→ Data to examine
^^^^^^^^^^^^^^^^

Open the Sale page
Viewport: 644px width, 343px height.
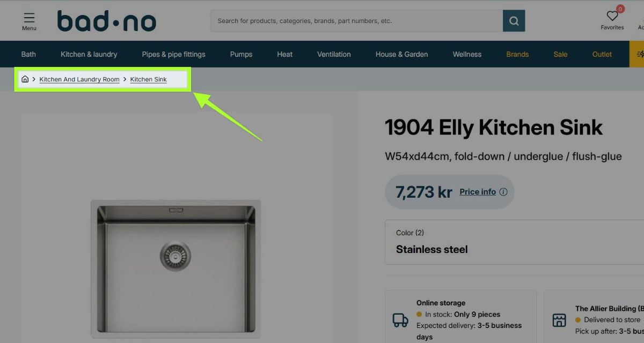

^^^^^^^^^^^^^^^^

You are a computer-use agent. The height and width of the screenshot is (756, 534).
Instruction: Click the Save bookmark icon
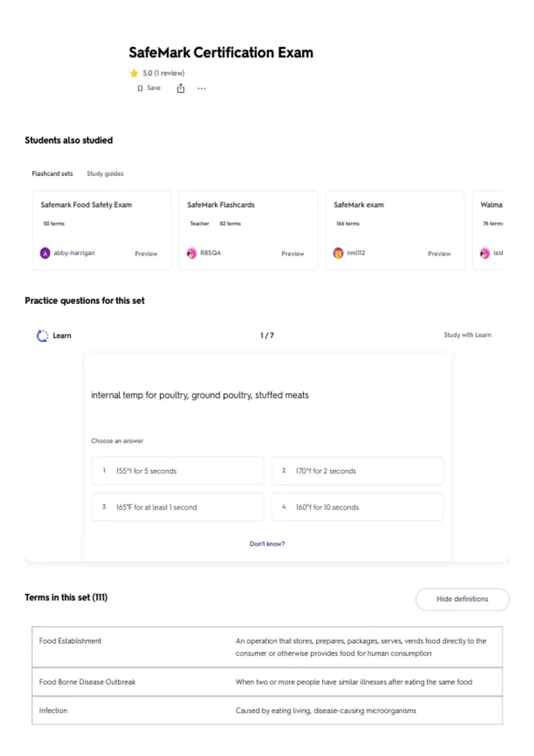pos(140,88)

^^^^^^^^^^^^^^^^

→ Description of the task
Give only the lines from the one holding "Open the Sale page" through the one holding "Viewport: 644px width, 343px height.", each restated exactly as it appears above.

→ Response to the exercise
Open the Sale page
Viewport: 644px width, 343px height.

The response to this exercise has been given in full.